━━━━━ Selected text ━━━━━

I am so enjoying this blog space (Nation Weblog) because so many ideas are being thrown at me from my fellow bloggers. Thanks to Massein for this one.
Tricycles, bicycles, tuk tuks, buses (public and private), affordable efficient/clean railway systems, cheap taxis, pickup trucks, ten wheelers, cheap cars, brand name cars, anyone being able to move from the center to the periphery or from periphery to center in about 12 hours, and pedestrians claiming the roads when they feel the need, are pretty much vibrant representatives of social mobility. Not only physically moving themselves around but actually moving between their symbolic and social positions as well.
Next time my dear readers have a chance to travel to a strange place, try to notice how people have different behaviors on their roads. I've found it can provide some interesting insights into a society's social mobility.
Like when I went to Beijing, that was one of my first eye opener on the meaning of roads. I realized, "Oh, bicycles (armies of them) have the same rights to roads here as cars do, as do the pedestrians zig zagging between the bics and cars, cool!" I had a ball when I travelled their country side and discovered that even their grain had a right to dry out on interstate highways. When I was in India in the early nineties, I felt I stepped back in time because all the cars seemed to belong to another era, now I expect it to be totally different. In Thailand, I love it when the buffaloes come out on the roads in Isaan (sadly that doesn't happen much anymore). In the middle east, I loved the Bedouin and their sheep pressing against our car. In Singapore, I was careful not to cross a driver's path. In Montreal, I learnt that you don't need to wait at the red light when there were no cars approaching because over 5 minutes in that kind of cold can severely damage your heath. In Mexico, it was amazing to travel one of the world's oldest and longest subway for only 30 cents, but I learnt that I needed to cultivate a special awareness when traveling in their taxis and peseros. Living on Mexico City's main avenue, Reforma, which can be seen from the airplane as you enter the city from the south (one of which crashed recently close to this same main avenue as I mentioned in an earlier blog), I have witnessed poeple in thousands and on rare occasions a million, claiming their road with marches, football victory celebrations, religious pilgramage, parades, and even regular Sunday closure for bicycle enthusiasts. After crossing the US-Canada border with both Greyhound and Amtrack, hearing the fascinating story from an Amtrack employee about how the railway expanded in the US and how Walmart's inventory doesn't sit in a warehouse but are constantly moving on those rails was both impressionable and a discovery about humanity's ingenuity to conquer the lands.

━━━━━

__What you need to do__:
a) Copy the part of the blog post on roads and social mobility that runs from "Next time my" up to and including "society's social mobility.".
b) According to the blog post on roads and social mobility, how much did a ride on the Mexico City subway cost?
c) Continue the blog post on roads and social mobility from the point where it stops.

━━━━━ Collected data ━━━━━

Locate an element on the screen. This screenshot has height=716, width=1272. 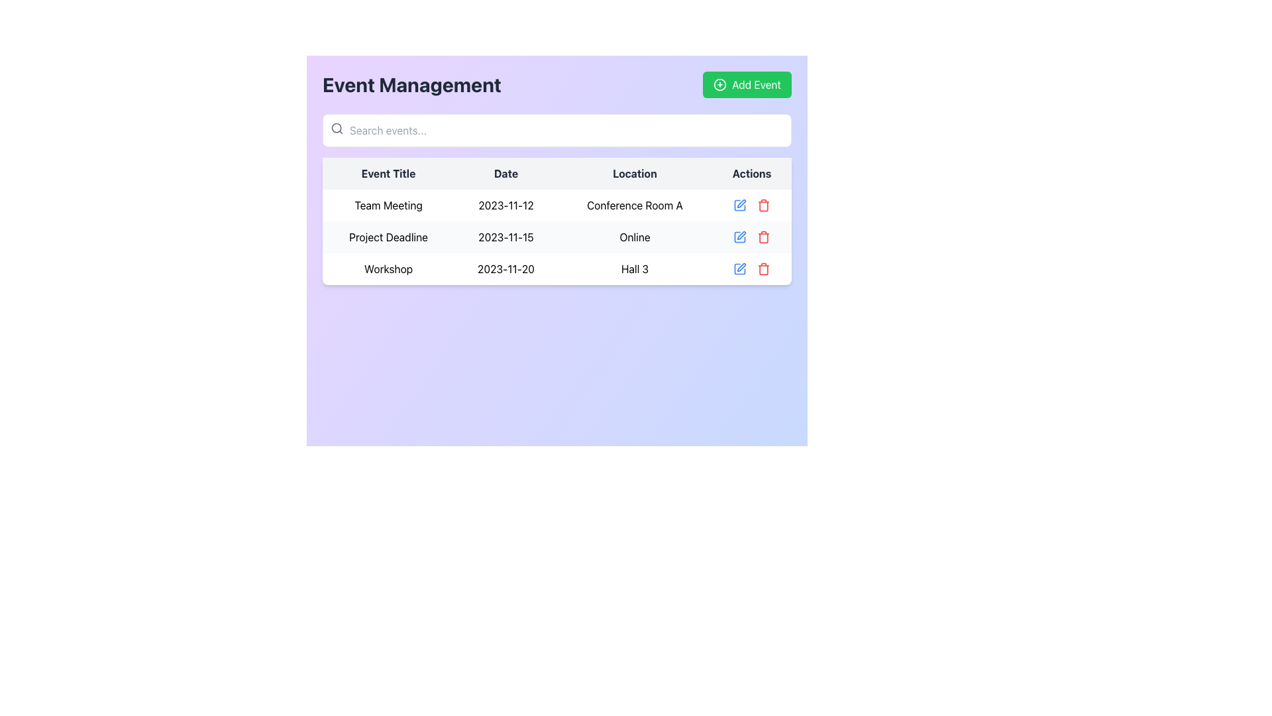
the Text label which serves as the first column header in the table, providing labels for event titles is located at coordinates (388, 173).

━━━━━

__Final results__:
a)
Next time my dear readers have a chance to travel to a strange place, try to notice how people have different behaviors on their roads. I've found it can provide some interesting insights into a society's social mobility.

b) It cost only 30 cents.

c)
When you see that a country has so many transportation modes, that its people have the confidence to claim the roads in so many ways, you can be pretty sure that is a lot of social mobility going on, again it is not simply the movement of people, it is people moving between positions in societies, up and even down. Like when I saw the homeless in sleeping bags on the streets of Toronto in the middle of winter, that's a pretty depressing down to see. Some of whom were interviewed only to reveal that they actually didn't need to be there but it was their choice to turn their backs on their society, makes you wonder what went wrong.
Then come back to where you started your journey and you will be able to see how vibrant the road is where you are.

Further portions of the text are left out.